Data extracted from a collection
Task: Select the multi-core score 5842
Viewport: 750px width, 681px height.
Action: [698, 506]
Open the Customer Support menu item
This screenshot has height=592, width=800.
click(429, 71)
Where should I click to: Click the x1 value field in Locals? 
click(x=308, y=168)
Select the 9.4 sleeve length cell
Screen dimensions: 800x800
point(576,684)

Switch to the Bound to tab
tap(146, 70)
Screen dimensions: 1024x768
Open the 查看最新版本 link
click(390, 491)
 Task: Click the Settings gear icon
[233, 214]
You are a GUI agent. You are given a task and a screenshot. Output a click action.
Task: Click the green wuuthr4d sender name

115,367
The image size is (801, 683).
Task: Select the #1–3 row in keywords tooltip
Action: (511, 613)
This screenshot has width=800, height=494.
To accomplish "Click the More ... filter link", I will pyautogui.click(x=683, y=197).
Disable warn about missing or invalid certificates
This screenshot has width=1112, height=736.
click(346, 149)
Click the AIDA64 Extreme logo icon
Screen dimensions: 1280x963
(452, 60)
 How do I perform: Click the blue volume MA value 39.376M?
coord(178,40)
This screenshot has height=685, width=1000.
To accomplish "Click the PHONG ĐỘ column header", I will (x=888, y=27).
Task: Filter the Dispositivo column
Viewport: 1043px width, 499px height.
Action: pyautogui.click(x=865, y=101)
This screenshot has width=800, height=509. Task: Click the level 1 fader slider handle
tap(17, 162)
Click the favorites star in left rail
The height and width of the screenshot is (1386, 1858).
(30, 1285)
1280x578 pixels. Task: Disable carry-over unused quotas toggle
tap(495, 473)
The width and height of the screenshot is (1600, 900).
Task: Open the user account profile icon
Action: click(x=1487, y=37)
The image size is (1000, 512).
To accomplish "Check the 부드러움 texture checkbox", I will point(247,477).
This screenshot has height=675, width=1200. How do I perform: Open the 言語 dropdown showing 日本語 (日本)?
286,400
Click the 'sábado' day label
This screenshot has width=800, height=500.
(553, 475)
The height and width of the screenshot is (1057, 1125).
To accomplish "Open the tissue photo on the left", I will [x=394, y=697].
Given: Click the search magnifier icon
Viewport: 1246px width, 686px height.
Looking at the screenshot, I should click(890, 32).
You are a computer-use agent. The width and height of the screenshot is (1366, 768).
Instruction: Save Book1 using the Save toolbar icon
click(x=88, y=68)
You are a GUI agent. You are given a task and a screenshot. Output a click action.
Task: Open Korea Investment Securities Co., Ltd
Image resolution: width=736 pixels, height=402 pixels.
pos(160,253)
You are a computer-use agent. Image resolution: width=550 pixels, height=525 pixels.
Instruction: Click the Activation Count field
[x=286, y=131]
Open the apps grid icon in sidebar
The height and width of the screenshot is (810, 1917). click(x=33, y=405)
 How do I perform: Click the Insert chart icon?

[THE PROBLEM]:
Report how many lines of the entries hold the word "agent". Nothing else is needed.

[REPLY TO THE EXERCISE]:
4